Borrell, the EU’s foreign affairs coordinator, said the EU has bought 35 billion euros worth of gas, oil and coal from Russia since the start of the war in Ukraine. Earlier this week† Although Europe is trying to quickly reduce its dependence on Russian gas, there is little support so far for a boycott of Russian gas.
Countries such as Germany and Italy rely heavily on Russian gas, and opponents say the boycott will do more harm to Europe than Russia. With Russia’s exclusion from international payments, the freezing of foreign assets, the confiscation of real estate and luxury yachts, and the boycott of Russian coal and ships, the list of potential restrictions is dwindling. Boycotting the oil may be the next step, but then boycotting gas is the next and somewhat last action.
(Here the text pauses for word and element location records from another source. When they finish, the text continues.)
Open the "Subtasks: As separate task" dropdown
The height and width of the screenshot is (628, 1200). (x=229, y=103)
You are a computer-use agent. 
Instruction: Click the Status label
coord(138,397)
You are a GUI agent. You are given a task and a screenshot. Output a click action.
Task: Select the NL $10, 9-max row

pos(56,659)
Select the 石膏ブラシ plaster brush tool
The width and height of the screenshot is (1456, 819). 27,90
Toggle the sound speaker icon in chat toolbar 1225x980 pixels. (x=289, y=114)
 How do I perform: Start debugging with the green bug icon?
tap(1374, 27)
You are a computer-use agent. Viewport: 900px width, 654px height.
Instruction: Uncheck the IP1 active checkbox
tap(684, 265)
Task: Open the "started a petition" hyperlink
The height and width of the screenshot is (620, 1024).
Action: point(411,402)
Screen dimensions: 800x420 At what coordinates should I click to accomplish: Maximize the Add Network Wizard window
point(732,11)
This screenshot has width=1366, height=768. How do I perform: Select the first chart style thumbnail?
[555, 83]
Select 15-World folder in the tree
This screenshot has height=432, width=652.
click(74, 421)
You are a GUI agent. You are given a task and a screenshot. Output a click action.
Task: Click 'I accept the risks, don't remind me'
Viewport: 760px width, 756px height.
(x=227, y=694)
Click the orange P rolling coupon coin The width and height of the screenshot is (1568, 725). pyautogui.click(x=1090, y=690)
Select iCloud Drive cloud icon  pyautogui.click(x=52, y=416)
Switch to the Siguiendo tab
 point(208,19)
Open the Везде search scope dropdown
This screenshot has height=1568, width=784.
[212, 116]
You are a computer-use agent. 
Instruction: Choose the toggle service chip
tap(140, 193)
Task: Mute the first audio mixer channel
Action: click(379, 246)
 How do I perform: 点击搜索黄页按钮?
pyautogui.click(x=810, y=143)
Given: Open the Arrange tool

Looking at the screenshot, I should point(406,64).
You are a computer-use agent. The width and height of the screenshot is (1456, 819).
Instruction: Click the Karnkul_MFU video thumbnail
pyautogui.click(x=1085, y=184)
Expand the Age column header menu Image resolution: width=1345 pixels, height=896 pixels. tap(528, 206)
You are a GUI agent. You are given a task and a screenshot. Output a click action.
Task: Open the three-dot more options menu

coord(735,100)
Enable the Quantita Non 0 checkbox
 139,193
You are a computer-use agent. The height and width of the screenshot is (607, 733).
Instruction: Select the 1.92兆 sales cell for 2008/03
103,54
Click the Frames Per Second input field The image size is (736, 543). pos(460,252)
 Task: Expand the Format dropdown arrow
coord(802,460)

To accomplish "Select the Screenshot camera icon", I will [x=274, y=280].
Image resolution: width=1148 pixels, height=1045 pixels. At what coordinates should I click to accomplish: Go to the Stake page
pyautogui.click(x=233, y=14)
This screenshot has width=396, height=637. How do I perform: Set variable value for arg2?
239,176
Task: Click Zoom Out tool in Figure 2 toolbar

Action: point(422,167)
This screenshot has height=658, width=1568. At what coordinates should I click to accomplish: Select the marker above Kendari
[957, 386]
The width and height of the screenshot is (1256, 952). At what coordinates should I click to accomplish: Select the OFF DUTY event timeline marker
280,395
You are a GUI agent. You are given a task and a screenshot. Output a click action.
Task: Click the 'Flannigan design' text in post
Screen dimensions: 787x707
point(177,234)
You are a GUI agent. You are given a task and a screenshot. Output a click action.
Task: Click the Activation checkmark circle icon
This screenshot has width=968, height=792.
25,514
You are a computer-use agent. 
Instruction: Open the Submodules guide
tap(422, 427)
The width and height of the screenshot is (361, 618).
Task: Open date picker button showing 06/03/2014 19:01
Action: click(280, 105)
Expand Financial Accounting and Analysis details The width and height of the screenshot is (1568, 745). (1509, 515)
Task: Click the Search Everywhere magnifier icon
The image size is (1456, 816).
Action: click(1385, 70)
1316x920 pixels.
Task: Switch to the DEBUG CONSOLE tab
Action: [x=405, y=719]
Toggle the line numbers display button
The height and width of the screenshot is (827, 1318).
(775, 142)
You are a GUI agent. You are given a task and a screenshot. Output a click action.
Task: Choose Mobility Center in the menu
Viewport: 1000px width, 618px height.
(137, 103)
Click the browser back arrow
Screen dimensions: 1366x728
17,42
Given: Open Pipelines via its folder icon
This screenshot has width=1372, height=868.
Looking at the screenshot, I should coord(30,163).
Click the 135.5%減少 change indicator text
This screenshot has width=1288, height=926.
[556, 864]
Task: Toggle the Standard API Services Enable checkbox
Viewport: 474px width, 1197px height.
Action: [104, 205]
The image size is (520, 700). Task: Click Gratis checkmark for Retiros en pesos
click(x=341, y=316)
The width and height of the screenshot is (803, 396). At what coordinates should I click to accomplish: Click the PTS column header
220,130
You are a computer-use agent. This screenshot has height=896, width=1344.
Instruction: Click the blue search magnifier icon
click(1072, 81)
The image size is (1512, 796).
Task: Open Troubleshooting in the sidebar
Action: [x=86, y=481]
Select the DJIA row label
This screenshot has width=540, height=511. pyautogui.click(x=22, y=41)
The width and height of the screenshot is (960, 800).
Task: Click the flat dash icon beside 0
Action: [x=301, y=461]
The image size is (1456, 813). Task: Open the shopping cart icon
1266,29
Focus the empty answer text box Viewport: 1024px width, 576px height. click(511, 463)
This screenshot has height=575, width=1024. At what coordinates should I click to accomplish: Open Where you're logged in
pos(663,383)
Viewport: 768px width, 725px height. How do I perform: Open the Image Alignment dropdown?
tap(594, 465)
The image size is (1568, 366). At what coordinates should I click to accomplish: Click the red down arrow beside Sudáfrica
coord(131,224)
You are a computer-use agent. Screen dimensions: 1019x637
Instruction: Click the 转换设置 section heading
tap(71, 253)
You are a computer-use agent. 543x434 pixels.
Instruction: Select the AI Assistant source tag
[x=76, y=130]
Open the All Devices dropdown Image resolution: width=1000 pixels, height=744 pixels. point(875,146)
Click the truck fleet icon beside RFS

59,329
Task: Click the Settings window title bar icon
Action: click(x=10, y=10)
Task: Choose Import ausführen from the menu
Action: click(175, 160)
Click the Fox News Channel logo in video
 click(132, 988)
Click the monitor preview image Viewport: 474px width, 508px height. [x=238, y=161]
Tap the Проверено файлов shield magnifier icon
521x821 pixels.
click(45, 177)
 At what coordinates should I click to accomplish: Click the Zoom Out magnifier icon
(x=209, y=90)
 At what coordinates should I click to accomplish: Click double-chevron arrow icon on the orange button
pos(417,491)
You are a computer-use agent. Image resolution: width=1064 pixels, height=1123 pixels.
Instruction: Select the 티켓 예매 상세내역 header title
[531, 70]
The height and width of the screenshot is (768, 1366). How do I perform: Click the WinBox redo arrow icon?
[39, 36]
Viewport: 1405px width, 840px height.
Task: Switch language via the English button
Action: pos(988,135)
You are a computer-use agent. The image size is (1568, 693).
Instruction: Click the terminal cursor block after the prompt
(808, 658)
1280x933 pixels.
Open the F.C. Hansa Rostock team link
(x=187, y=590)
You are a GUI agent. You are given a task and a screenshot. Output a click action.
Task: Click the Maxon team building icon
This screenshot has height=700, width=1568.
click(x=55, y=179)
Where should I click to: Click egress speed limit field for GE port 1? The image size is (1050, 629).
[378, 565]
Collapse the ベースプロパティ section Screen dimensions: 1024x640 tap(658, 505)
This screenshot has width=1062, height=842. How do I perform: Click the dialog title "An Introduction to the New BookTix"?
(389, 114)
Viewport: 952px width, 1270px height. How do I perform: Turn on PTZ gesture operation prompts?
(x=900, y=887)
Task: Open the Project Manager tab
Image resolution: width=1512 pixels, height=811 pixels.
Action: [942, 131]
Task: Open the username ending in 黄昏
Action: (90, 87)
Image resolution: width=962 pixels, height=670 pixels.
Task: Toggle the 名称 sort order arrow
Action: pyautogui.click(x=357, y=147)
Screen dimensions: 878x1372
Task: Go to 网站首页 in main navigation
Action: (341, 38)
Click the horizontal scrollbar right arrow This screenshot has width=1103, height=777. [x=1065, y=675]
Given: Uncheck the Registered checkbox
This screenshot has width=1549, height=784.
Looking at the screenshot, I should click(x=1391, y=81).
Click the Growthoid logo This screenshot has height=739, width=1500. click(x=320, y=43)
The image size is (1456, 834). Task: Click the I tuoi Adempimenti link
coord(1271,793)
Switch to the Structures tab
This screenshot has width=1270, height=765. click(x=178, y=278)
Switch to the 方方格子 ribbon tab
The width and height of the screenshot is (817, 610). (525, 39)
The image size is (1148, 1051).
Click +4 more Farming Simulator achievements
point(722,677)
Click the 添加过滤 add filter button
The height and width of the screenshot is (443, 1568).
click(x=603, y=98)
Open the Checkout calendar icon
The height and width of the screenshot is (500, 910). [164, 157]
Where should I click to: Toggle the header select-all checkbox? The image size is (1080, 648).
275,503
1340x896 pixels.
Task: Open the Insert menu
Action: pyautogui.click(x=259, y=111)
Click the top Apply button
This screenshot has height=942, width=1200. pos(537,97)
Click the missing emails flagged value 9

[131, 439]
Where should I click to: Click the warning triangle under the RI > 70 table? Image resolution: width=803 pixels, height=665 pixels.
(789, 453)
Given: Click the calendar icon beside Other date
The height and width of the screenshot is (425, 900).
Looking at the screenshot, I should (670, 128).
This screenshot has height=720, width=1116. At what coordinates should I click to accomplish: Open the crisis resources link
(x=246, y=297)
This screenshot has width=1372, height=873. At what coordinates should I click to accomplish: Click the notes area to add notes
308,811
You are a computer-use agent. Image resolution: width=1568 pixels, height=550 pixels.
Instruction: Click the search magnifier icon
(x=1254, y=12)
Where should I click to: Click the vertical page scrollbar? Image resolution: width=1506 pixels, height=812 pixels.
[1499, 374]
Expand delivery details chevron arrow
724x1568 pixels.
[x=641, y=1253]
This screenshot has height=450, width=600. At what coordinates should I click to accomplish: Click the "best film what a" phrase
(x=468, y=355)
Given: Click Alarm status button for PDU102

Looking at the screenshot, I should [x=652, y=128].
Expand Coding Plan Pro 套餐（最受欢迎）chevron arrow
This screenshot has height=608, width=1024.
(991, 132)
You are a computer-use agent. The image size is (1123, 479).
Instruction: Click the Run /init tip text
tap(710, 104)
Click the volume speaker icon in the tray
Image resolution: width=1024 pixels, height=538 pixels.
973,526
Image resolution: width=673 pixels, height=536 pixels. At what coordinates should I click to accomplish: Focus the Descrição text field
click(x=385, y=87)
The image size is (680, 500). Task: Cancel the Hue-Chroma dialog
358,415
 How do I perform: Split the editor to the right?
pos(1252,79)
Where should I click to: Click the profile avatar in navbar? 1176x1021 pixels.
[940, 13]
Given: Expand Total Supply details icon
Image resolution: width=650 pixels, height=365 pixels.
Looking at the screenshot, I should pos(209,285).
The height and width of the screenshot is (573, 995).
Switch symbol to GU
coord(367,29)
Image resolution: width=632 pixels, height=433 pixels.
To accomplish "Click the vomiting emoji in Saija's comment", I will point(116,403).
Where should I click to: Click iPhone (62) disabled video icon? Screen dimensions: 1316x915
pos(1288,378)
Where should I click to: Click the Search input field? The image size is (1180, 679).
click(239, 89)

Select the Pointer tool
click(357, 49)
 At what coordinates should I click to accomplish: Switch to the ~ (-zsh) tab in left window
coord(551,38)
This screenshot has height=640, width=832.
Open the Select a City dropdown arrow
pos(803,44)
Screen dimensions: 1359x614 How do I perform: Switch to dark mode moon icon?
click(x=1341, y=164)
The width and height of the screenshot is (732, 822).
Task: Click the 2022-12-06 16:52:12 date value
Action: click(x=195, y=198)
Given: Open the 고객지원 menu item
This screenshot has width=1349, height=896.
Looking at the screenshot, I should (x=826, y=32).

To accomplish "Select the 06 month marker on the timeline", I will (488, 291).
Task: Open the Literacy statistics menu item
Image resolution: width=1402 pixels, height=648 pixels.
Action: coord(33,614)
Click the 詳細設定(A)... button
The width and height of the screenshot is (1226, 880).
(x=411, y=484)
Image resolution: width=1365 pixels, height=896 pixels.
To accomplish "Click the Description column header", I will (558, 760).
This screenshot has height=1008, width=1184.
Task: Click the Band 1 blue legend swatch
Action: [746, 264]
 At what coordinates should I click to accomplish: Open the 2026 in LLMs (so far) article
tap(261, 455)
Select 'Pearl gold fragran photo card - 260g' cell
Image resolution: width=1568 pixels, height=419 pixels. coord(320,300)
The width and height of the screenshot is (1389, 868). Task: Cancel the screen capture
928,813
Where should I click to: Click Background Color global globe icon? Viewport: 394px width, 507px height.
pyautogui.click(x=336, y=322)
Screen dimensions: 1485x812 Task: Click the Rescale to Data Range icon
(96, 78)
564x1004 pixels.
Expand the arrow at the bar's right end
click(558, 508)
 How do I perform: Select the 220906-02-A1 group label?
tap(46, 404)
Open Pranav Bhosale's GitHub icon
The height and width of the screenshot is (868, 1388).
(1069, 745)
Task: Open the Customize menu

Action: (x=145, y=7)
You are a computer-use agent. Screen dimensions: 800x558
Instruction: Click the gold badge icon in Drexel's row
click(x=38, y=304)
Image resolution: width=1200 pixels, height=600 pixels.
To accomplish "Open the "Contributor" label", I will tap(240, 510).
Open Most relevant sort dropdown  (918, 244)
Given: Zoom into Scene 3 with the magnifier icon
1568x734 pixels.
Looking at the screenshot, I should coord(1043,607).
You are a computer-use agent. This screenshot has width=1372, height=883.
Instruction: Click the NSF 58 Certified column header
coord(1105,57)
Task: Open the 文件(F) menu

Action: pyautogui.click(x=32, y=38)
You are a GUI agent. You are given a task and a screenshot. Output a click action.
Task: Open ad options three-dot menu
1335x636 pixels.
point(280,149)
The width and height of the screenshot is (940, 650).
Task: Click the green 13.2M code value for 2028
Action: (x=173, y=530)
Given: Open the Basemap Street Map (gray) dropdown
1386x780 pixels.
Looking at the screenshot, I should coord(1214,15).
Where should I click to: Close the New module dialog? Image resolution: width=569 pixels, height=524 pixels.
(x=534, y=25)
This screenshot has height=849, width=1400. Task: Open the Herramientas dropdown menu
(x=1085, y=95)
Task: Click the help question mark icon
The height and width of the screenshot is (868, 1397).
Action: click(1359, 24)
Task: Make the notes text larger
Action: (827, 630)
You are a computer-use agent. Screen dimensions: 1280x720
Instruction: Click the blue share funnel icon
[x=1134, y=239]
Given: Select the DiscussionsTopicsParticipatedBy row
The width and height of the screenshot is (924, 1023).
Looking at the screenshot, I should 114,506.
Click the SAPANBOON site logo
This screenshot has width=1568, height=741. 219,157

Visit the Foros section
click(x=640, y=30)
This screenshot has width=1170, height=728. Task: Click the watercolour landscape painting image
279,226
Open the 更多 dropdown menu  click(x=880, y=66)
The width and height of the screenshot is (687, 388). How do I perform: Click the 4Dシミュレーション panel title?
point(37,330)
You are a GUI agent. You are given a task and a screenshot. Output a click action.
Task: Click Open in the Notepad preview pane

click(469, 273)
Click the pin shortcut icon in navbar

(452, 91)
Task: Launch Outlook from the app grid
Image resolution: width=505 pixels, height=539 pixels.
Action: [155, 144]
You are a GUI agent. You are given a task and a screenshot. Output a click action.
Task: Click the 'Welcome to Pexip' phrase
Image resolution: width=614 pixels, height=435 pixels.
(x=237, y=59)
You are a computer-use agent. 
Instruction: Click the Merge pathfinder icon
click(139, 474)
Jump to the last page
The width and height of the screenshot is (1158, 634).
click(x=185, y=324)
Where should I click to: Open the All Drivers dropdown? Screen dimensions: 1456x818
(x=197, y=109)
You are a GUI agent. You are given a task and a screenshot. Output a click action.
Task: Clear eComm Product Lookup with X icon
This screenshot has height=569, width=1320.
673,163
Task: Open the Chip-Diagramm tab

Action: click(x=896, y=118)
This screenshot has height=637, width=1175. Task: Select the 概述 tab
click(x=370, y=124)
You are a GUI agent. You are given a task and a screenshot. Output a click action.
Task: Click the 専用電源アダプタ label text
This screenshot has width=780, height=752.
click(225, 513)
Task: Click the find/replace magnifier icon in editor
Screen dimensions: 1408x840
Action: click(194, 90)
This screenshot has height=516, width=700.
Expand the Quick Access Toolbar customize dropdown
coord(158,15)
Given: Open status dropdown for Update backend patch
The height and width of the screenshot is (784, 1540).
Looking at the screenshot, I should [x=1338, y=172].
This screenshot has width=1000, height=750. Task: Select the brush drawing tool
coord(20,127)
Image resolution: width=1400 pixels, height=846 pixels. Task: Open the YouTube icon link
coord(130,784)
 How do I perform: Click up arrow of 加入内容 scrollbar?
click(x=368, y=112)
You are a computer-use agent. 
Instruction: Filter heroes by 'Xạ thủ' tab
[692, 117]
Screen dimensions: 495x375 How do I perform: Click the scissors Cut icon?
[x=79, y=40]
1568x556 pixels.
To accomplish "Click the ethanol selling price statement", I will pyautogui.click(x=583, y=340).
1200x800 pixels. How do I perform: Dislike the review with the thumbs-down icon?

About 15 percent of the gas in the Netherlands comes from Russia. If the import of Russian gas is completely stopped, the Netherlands will also have to cooperate in resolving the shortage in the rest of Europe, as in Germany. This can be done, for example, by opening the gas tap in Groningen further. Shutting down or reducing large-scale gas consumers in the chemical and fertilizer industry and other energy-intensive businesses is also an option.
The government has already called on citizens to use energy more efficiently. There will be no shortage of gas in the summer, but it will be difficult to fill the storage places for the coming winter.
For households, a boycott of Russian gas will mean energy bills will rise even more without further action. The government has already spent billions of dollars on compensation through reduced energy tax, additional support for low-income people, and lower production fees on gasoline and diesel.
However, not all additional price increases will be compensated. Thus, boycotting Russian gas will lead to higher costs for citizens.